# Exercise objective:
Emit a verbatim copy of the lines below from the line with "This screenshot has height=728, width=565." through the line with "Click the Kod label", excluding pictures and everything outside that range.

# Supplied data:

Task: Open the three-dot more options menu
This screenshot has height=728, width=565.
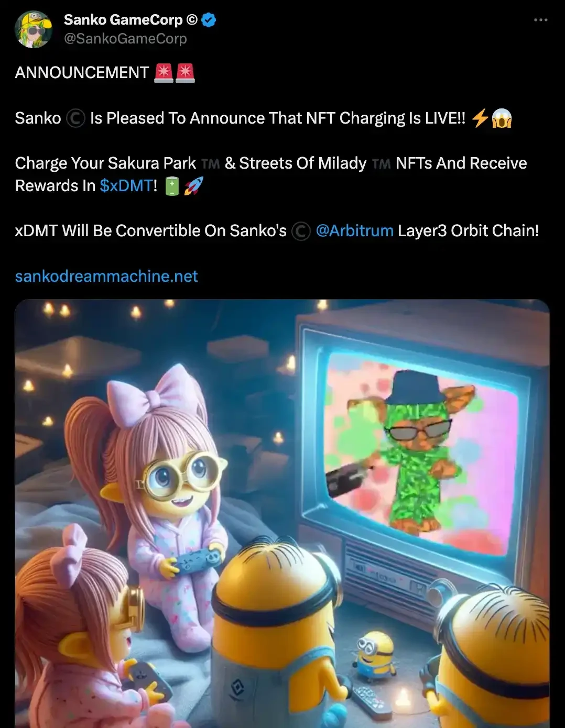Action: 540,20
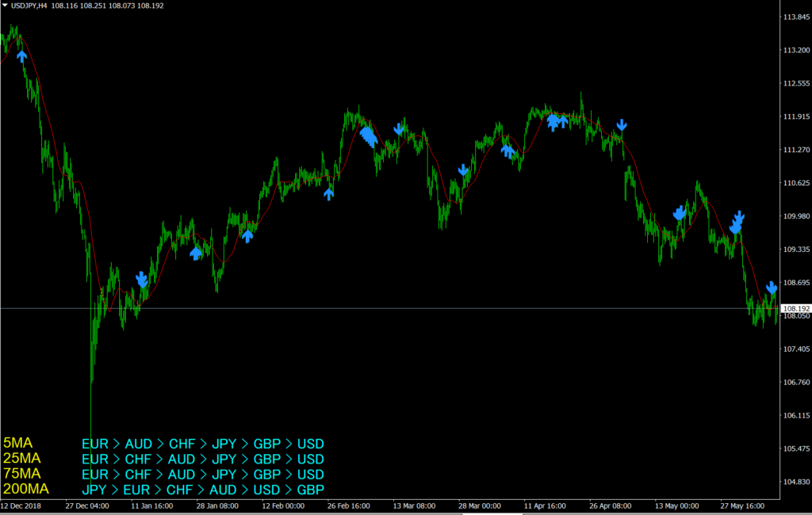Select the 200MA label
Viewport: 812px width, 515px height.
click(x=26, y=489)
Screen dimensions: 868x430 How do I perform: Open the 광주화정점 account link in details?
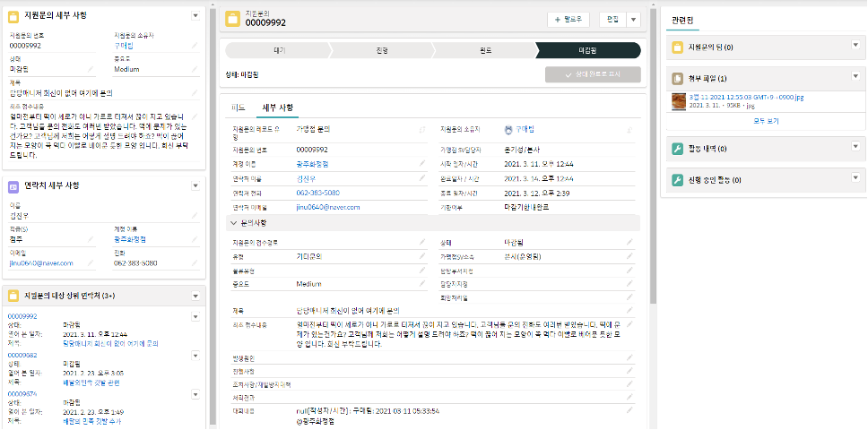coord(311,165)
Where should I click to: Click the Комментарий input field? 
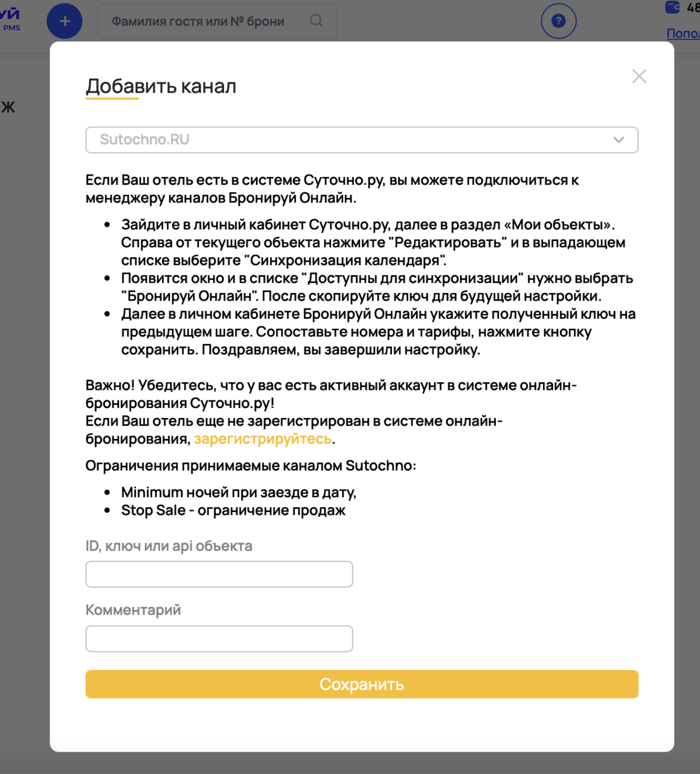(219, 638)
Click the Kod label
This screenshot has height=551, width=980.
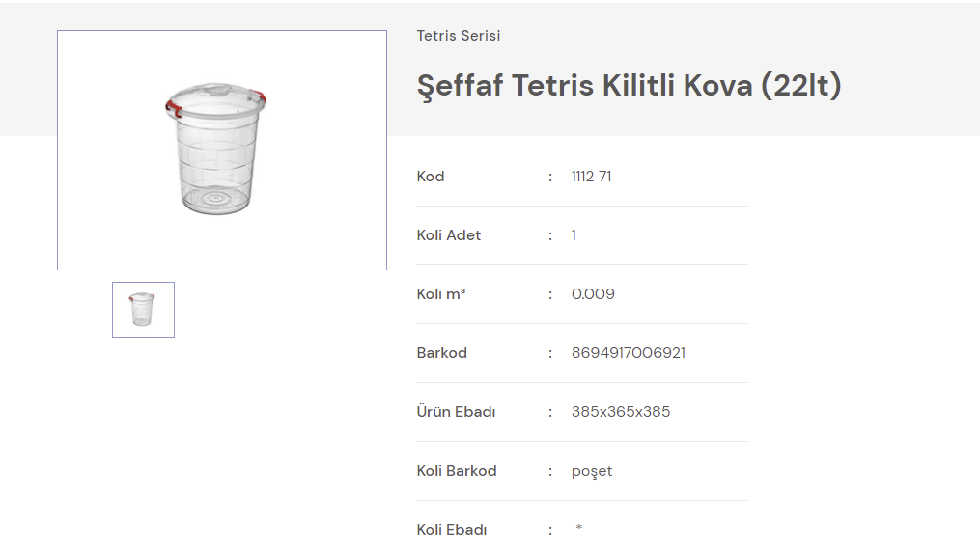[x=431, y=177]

* * *

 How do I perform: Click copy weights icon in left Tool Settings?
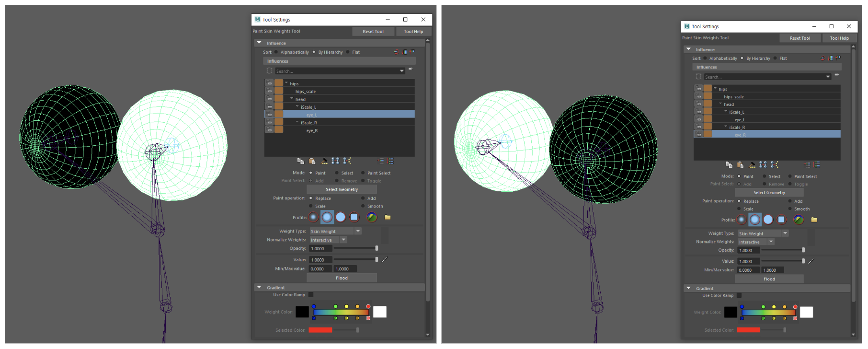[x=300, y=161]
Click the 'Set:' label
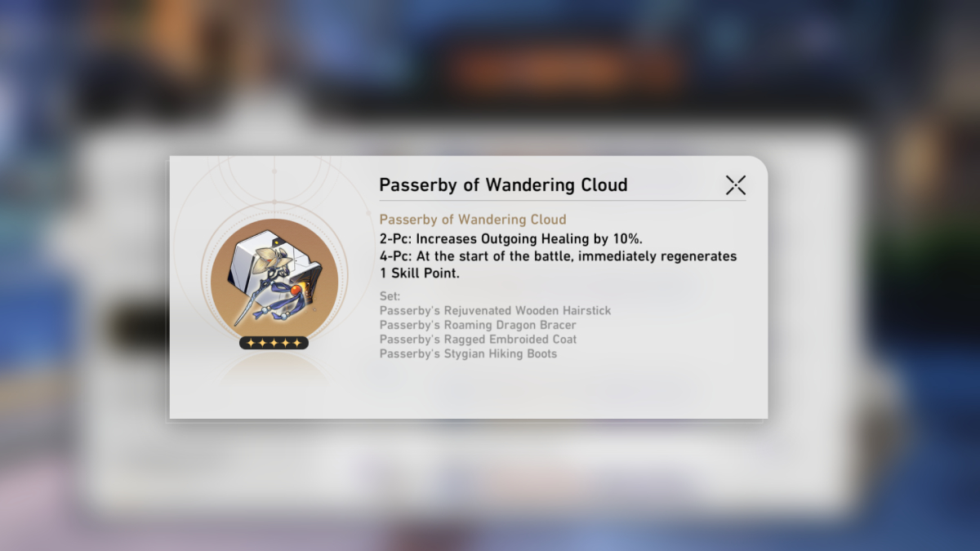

# Exercise response:
This screenshot has height=728, width=565.
Action: 540,20
Select the 200MA label
Viewport: 812px width, 515px height.
click(x=26, y=489)
Screen dimensions: 868x430 How do I perform: Open the 광주화정점 account link in details?
coord(311,165)
Where should I click to: Click the Комментарий input field? 
(219, 638)
Click the Kod label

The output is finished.